Exercise brief: Beginning with the first line, transcribe the entries below exactly through the line containing "The image size is (1456, 819).", inclusive.

Working data:

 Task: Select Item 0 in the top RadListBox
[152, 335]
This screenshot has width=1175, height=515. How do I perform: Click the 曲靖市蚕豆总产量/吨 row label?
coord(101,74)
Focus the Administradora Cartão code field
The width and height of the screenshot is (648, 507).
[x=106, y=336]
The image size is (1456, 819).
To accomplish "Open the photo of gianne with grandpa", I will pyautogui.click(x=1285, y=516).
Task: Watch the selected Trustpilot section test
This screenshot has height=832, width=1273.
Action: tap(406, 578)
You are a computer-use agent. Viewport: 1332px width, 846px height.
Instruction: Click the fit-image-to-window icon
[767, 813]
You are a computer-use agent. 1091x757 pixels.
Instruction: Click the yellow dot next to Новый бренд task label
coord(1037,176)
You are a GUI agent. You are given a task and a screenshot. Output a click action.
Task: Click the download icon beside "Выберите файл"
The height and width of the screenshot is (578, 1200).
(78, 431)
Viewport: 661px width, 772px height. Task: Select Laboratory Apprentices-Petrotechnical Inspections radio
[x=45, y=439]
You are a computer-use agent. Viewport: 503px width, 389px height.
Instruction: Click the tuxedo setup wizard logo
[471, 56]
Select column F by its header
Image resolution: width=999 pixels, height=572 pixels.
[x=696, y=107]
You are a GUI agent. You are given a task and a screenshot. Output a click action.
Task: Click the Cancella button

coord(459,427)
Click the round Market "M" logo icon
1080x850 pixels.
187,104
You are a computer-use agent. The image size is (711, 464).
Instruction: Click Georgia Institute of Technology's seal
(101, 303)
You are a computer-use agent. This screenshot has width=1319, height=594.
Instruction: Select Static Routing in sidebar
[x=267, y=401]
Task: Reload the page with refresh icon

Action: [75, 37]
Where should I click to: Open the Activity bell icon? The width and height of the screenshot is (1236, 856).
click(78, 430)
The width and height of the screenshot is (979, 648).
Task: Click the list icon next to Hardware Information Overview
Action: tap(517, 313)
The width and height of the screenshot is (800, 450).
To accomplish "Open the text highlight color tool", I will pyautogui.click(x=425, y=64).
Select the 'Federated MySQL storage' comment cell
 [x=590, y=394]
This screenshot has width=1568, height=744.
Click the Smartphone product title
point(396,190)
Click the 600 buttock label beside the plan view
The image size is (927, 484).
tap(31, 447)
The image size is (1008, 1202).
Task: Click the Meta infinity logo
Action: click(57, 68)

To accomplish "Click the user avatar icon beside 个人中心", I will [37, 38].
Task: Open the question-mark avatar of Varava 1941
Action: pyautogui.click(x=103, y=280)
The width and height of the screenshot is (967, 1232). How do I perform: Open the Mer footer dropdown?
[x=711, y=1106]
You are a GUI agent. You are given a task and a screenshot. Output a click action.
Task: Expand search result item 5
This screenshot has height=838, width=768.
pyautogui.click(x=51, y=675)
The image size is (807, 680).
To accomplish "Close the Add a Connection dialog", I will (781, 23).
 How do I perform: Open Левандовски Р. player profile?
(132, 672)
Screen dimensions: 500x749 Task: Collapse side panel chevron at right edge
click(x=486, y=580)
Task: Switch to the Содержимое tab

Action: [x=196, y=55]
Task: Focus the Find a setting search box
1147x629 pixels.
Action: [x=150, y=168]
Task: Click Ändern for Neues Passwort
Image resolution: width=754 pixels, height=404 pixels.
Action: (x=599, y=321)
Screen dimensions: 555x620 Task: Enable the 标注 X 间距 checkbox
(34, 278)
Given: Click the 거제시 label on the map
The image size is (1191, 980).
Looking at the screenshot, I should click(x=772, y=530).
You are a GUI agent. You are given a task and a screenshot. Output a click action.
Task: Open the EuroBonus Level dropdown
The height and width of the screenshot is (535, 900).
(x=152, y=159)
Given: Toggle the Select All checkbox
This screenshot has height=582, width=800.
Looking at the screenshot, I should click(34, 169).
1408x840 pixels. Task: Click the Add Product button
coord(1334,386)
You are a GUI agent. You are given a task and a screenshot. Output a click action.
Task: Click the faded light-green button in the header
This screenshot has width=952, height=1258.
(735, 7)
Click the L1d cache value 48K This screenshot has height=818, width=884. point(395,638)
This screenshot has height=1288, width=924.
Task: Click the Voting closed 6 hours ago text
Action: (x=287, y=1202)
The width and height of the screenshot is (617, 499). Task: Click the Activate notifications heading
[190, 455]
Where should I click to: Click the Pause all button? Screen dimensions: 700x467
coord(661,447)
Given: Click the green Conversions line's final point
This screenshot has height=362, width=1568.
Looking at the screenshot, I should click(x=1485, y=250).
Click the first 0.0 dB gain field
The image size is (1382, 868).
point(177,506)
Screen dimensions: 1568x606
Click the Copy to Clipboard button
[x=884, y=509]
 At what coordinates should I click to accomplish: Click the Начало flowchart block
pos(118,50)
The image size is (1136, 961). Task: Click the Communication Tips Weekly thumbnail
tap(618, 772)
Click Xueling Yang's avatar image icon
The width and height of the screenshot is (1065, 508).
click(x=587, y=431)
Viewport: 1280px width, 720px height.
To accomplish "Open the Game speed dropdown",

Your response:
 Task: Select Item 0 in the top RadListBox
[152, 335]
This screenshot has width=1175, height=515. How do I perform: Click the 曲靖市蚕豆总产量/吨 row label?
coord(101,74)
Focus the Administradora Cartão code field
The width and height of the screenshot is (648, 507).
[x=106, y=336]
The image size is (1456, 819).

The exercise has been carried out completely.